AVVPAT (Accessible Voter Verified Paper Audit Trail) - A printer attached to a DRE which prints the voter's selections, which the voter can review before casting their ballot electronically. In most systems, the AVVPAT paper printout is behind glass so the voter can only view it, but not touch it or pick it up.
Phantom votes - the excess of votes reported over votes cast. Since no-one knows which votes are the phantom votes, all the votes are still counted. This should never happen, but does, especially on DRE systems.
Overvote - when a voter votes for more than the number of candidates to be elected. E.g. voting for two candidates for President or voting for 4 candidates for school board when only three seats are open.

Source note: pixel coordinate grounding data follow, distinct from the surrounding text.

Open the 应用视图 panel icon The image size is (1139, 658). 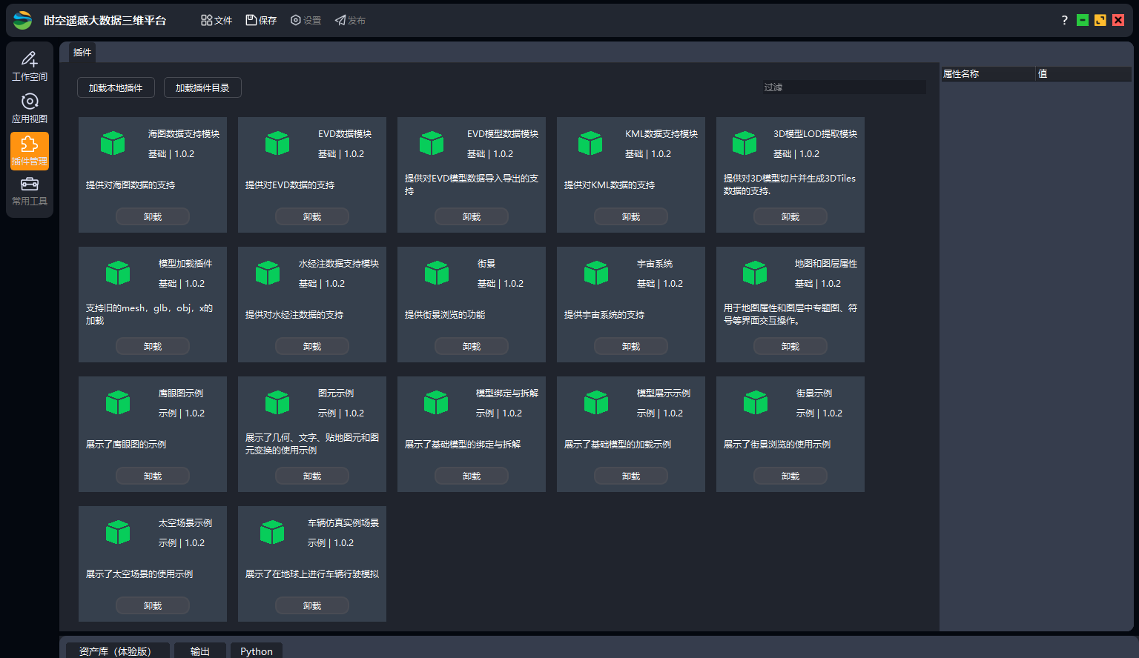tap(29, 107)
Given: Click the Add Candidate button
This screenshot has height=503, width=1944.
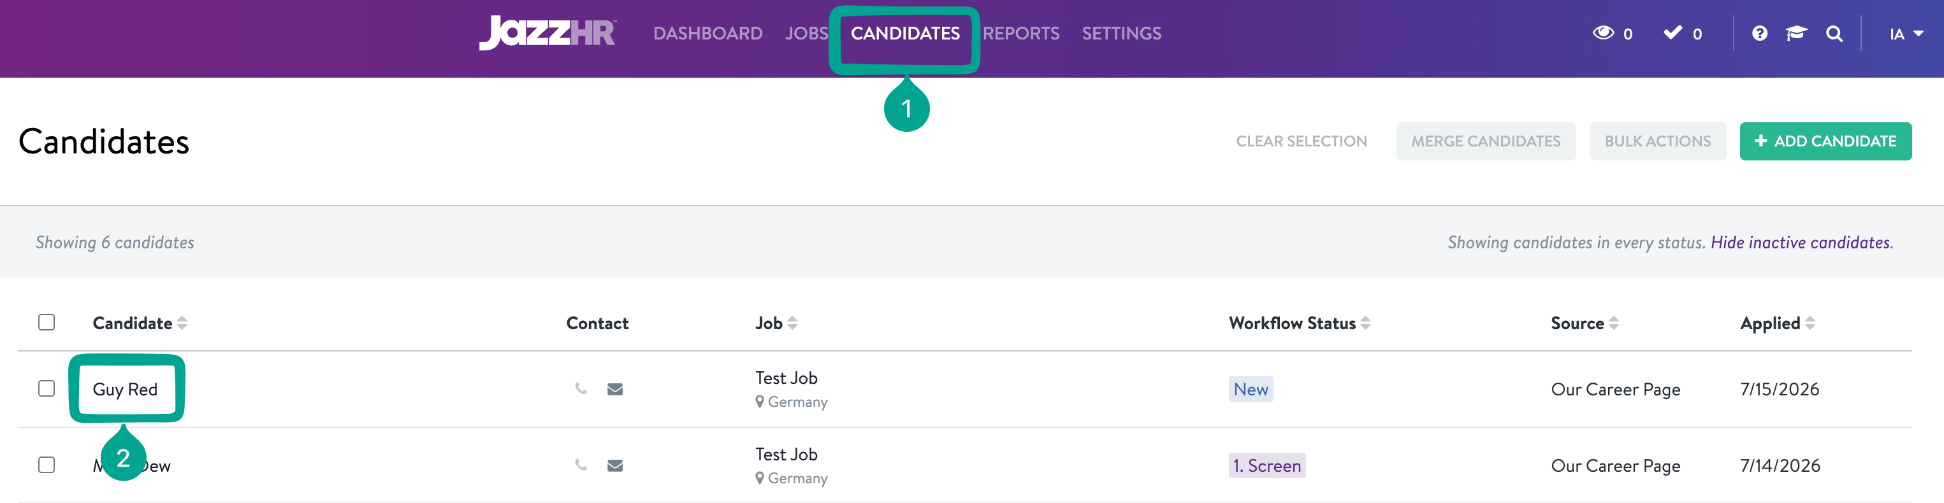Looking at the screenshot, I should 1826,141.
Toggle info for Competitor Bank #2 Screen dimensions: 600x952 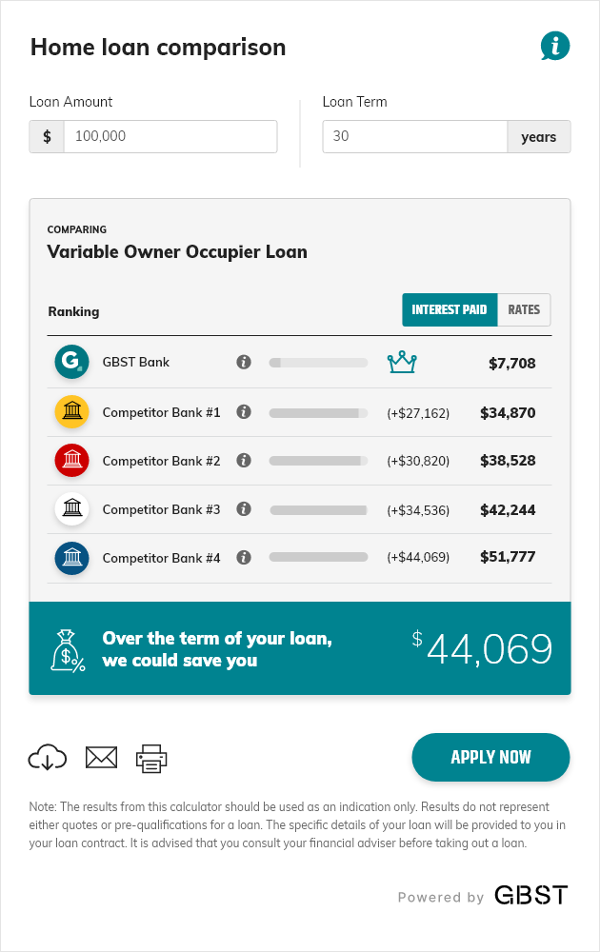pyautogui.click(x=244, y=461)
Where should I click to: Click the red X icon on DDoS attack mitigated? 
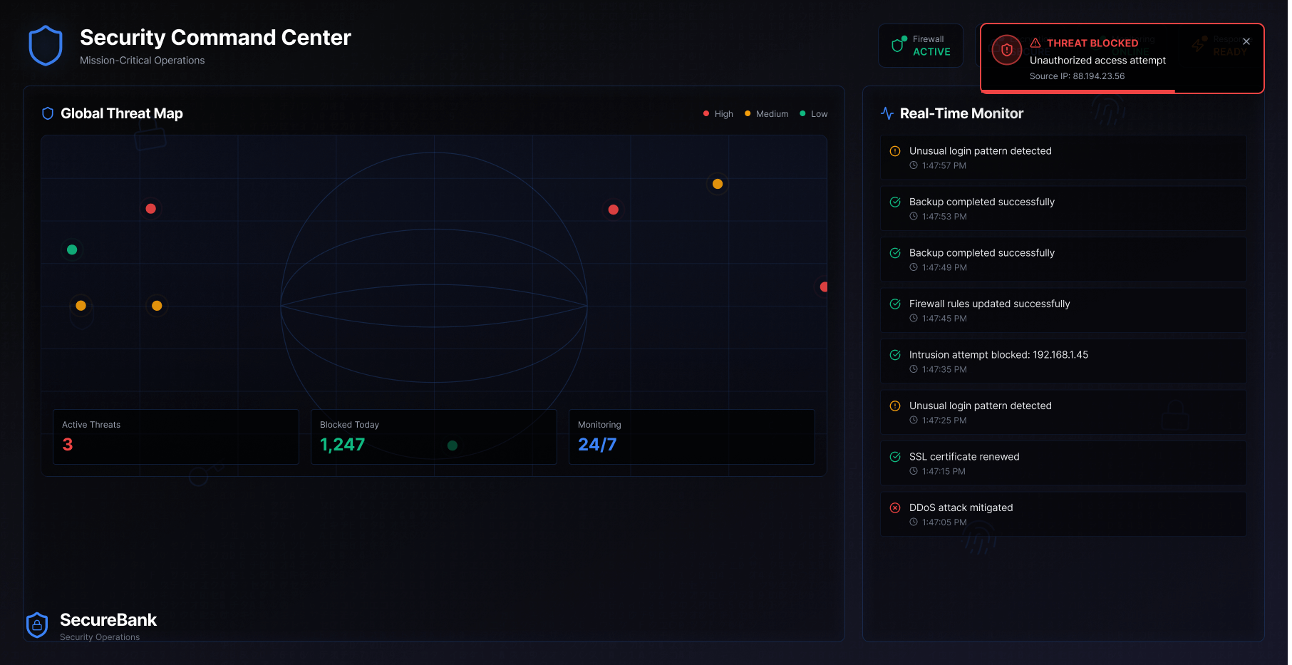(895, 508)
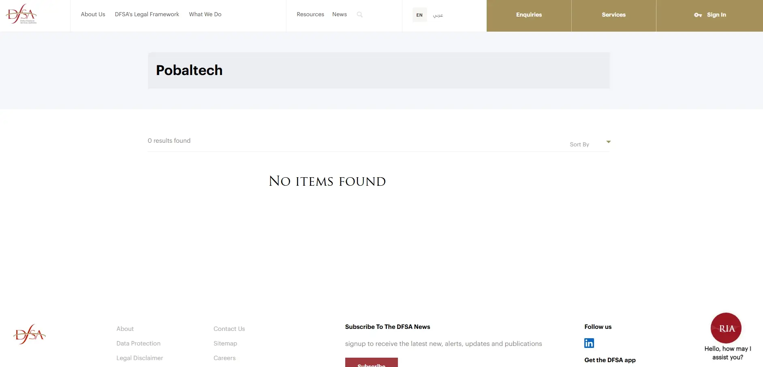Open the RIA chat assistant bubble
763x367 pixels.
726,328
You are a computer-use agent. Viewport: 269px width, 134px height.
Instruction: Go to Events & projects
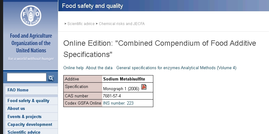tap(31, 117)
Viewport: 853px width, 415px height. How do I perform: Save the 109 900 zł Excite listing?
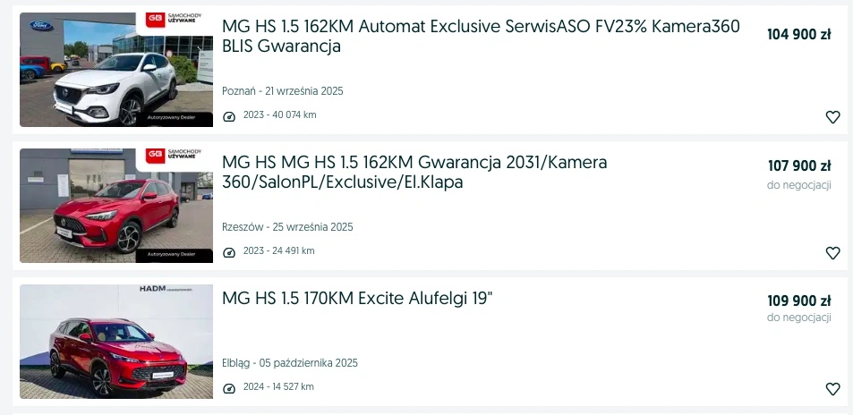832,389
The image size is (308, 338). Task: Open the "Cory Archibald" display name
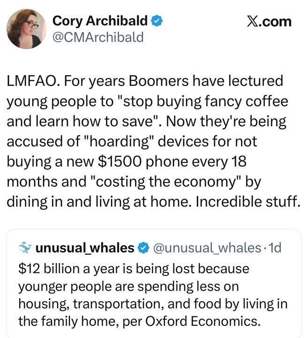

Undervote - when a voter does not vote for any candidate for an office, e.g. not voting for President, or votes for few than he or she could, e.g. voting for 2 candidates when 3 will be elected, or not voting for a proposition.
Residual - the sum of the overvotes and undervotes. A high residual is bad, indicating problems. A low residual is desirable, although there may still be problems.
Transparency - the ability of the voter to tell whether their vote is accurately reported and accurately counted.
EAC - Election Assistance Commission. A Federal agency which sets standards for voting equipment and voting equipment certifiers. See http://www.eac.gov.
Federal Qualification - a voting system has been examined and approved by one of the federal testing labs (ITAs). They evaluate certain factors, but do not examine the programs or computer security used in the voting system.
ITA - ITA stands for Independent Testing Authority. These are the companies which may examine and qualify voting systems. They are paid by the vendor to examine and hopefully qualify the vendor's voting system, which means they are not truly independent. There are currently only three ITAs recognized by the EAC.
HAVA, the Help America Vote Act of 2002 - HAVA provides billions of dollars to states to replace puch card systems and to insure there will be at least one "accessible" voting station in each polling location at which disabled voters can vote in private without assistance. The funds are supposed to be spent by the end of 2005, which clearly is not going to happen. California's share is in the $200-350 million range.
COTS - Commercial off-the-shelf software; i.e. not specially adapted or produced for voting systems. COTS software is not examined in detail in qualification and certification and not generally required to be escrowed.
VMB, Voting Modernization Board (California) - A Secretary of State Board which allocates and supervises spending the money from Prop. 41, passed by the voters in 2002, which provides $200 million in state money to the counties to modernize voting systems. The same formula is being used to distribute HAVA funds.
VSPP, Voting Systems and Procedures Panel (California) - a Secretary of State Panel which decides which voting systems are certified for use in California and which must be replaced. So far, as of December 28, 2005, there is one system certified for use both in primaries and general elections, the ES&S AutoMark, and one certified only for general elections, the Sequoia Edge. The VSPP has been disbanded, but the process is still the same.